◆ **EXERCISE REQUIREMENTS**:
Your reply should consist of one number: how many lines below contain "agent".

◆ **SUPPLIED ENTRIES**:
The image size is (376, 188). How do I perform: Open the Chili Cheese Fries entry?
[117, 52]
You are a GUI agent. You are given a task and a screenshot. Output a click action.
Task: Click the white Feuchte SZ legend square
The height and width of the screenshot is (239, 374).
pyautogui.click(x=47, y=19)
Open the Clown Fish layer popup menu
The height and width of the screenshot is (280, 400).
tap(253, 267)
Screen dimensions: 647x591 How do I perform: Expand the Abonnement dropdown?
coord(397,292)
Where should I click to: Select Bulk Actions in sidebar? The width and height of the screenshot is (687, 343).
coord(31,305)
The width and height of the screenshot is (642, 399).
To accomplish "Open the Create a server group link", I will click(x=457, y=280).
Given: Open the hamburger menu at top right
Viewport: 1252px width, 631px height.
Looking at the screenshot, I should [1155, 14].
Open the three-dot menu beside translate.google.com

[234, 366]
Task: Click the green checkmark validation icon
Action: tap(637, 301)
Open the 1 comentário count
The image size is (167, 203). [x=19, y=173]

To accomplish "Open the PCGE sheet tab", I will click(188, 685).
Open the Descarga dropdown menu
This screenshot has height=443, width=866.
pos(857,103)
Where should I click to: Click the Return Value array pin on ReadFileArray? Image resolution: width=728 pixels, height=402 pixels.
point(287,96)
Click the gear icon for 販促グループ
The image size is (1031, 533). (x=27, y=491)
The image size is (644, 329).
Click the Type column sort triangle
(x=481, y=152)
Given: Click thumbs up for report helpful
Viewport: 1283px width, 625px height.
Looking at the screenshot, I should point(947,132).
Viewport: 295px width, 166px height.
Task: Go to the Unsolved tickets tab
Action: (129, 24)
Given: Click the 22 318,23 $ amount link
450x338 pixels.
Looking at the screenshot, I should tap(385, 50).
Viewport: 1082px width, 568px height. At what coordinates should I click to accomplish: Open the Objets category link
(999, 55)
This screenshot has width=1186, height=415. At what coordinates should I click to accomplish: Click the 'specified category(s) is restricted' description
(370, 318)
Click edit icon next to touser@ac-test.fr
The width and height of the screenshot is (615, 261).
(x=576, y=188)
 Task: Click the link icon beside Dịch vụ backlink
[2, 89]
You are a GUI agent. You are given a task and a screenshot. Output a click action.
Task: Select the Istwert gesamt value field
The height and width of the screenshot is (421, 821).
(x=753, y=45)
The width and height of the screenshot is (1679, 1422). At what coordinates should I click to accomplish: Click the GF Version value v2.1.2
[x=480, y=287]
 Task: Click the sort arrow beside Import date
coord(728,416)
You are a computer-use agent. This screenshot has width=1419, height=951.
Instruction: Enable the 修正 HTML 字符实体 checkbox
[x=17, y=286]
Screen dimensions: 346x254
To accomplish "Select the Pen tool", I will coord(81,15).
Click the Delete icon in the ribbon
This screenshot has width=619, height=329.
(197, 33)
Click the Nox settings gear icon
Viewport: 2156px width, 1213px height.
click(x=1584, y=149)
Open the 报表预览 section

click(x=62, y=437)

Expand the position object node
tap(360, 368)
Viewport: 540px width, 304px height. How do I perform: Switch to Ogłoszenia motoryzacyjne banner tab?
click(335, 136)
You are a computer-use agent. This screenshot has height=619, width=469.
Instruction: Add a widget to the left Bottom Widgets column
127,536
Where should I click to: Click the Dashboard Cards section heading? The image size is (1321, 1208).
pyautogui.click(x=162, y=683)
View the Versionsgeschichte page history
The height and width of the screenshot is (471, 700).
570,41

◆ **RESPONSE FOR THIS EXERCISE**:
4